==== Extracted information

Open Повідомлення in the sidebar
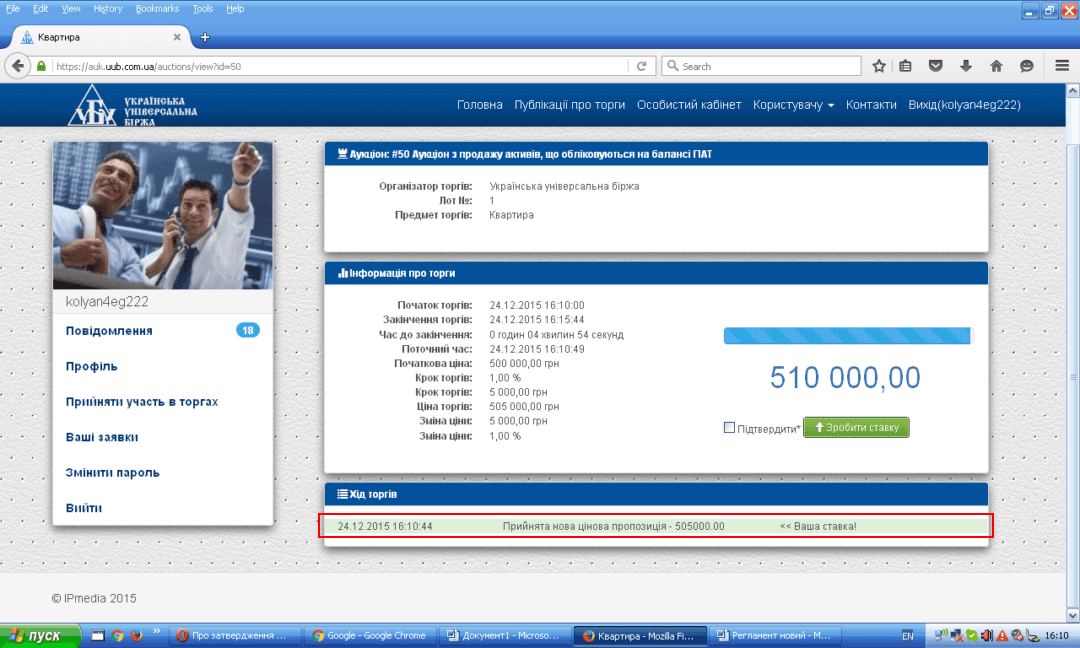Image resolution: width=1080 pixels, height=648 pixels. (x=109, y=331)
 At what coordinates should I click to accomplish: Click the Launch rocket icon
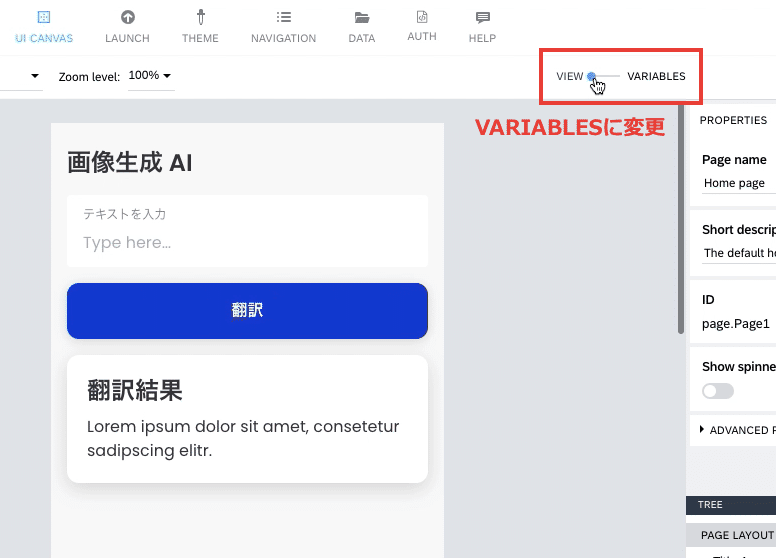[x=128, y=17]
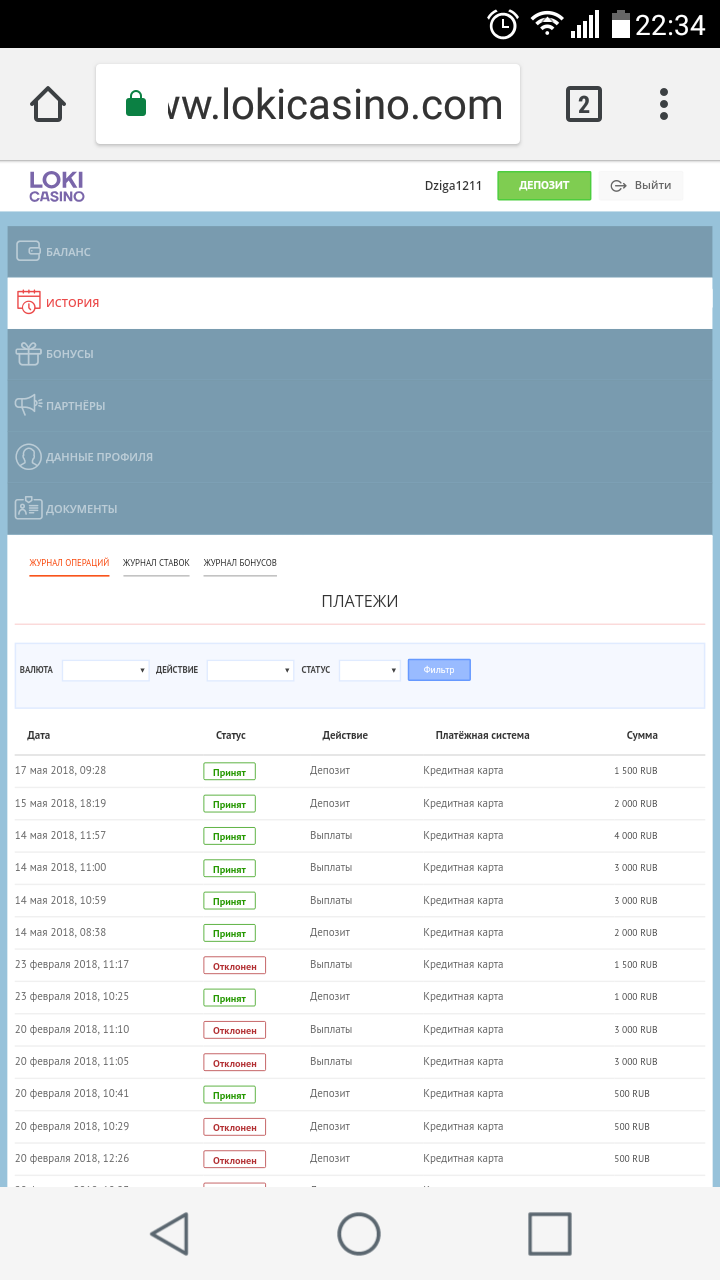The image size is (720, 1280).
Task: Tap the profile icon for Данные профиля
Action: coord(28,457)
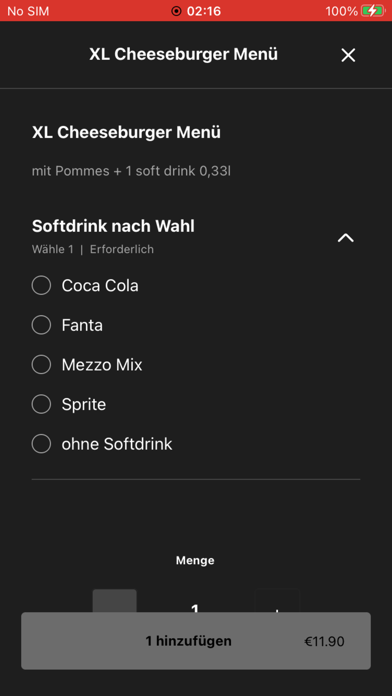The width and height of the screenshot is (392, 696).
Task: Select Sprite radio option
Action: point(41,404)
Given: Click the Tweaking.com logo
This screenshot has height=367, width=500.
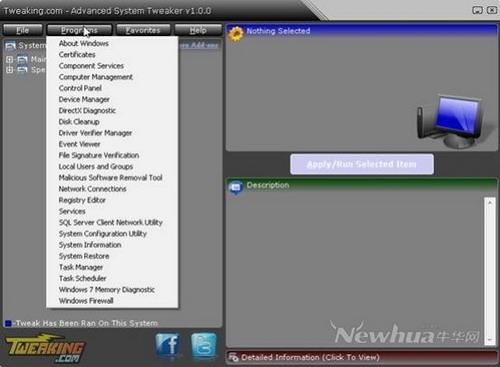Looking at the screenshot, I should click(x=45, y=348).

========

• **Task**: In your copy of the listing, please omit the pictures and keep every word exact.

• **Written reply**:
Open Повідомлення in the sidebar
Image resolution: width=1080 pixels, height=648 pixels. (x=109, y=331)
 At what coordinates should I click to accomplish: Click the Launch rocket icon
[x=128, y=17]
The image size is (720, 1280).
Task: Tap the profile icon for Данные профиля
Action: coord(28,457)
The width and height of the screenshot is (392, 696).
Task: Select Sprite radio option
Action: point(41,404)
Given: Click the Tweaking.com logo
This screenshot has height=367, width=500.
Looking at the screenshot, I should click(x=45, y=348).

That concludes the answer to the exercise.